### AIM OF THE TASK
Please return every record exactly as written, leaving out the pictures.

────────────────────────────────────────

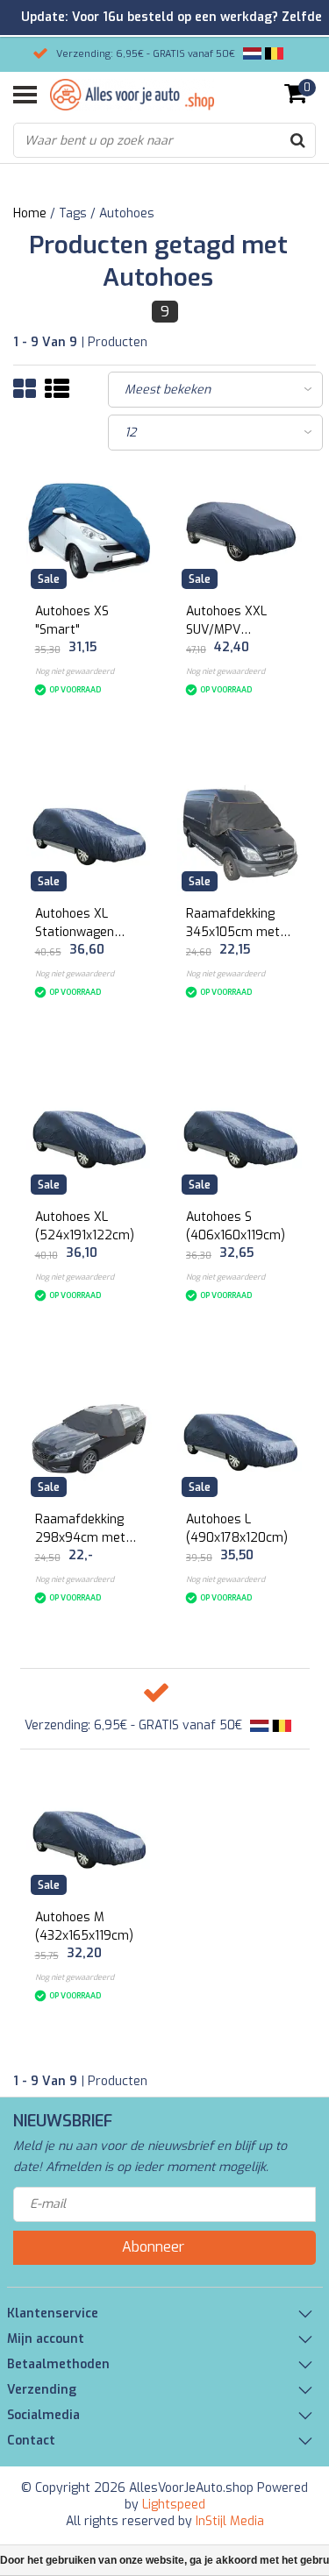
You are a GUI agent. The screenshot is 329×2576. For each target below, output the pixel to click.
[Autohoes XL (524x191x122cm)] (89, 1136)
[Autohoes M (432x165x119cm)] (89, 1836)
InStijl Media (230, 2521)
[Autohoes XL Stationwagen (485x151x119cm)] (89, 833)
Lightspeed (173, 2504)
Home (29, 213)
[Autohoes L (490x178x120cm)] (240, 1439)
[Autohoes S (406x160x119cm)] (240, 1136)
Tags (73, 213)
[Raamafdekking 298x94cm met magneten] (89, 1439)
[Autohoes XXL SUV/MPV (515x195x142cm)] (240, 530)
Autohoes (126, 213)
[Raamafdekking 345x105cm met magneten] (240, 833)
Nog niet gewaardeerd (74, 671)
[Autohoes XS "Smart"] (89, 530)
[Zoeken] (297, 140)
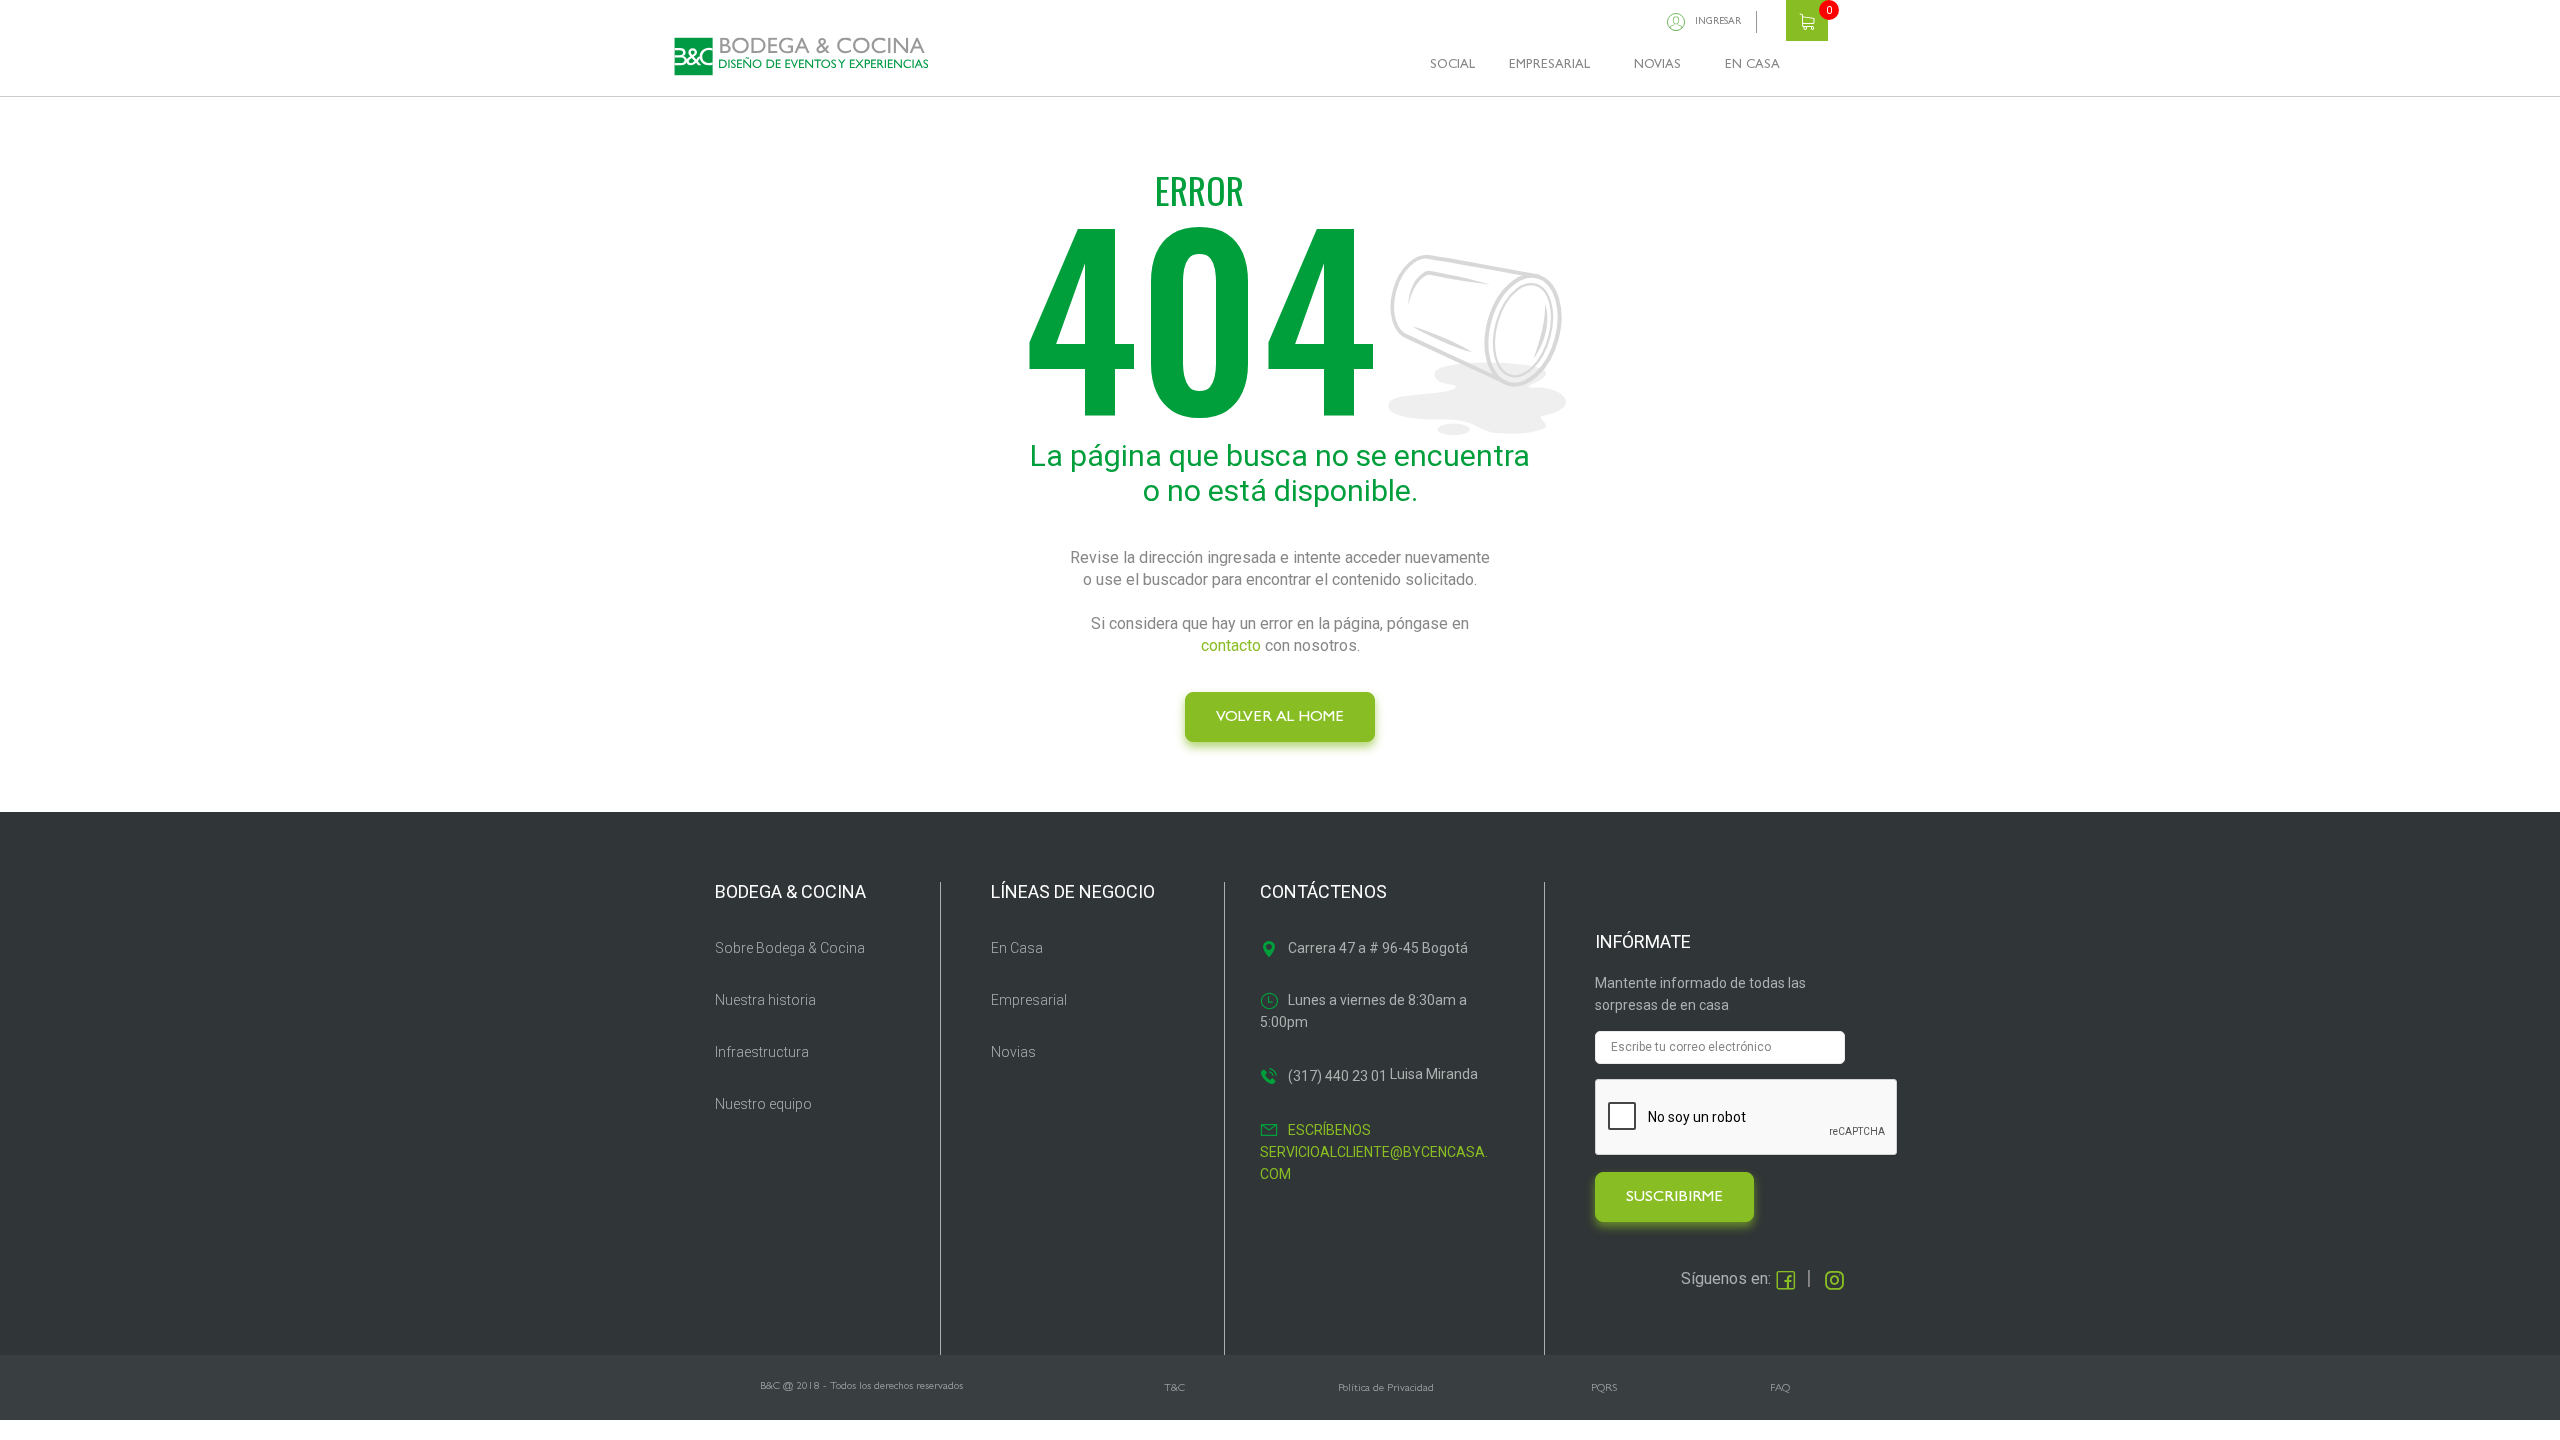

────────────────────────────────────────

### EXERCISE RESULT
You are a GUI agent. The screenshot is 329×2576. For each target below, output the pixel to click.
[Autohoes XL (524x191x122cm)] (89, 1136)
[Autohoes M (432x165x119cm)] (89, 1836)
InStijl Media (230, 2521)
[Autohoes XL Stationwagen (485x151x119cm)] (89, 833)
Lightspeed (173, 2504)
Home (29, 213)
[Autohoes L (490x178x120cm)] (240, 1439)
[Autohoes S (406x160x119cm)] (240, 1136)
Tags (73, 213)
[Raamafdekking 298x94cm met magneten] (89, 1439)
[Autohoes XXL SUV/MPV (515x195x142cm)] (240, 530)
Autohoes (126, 213)
[Raamafdekking 345x105cm met magneten] (240, 833)
Nog niet gewaardeerd (74, 671)
[Autohoes XS "Smart"] (89, 530)
[Zoeken] (297, 140)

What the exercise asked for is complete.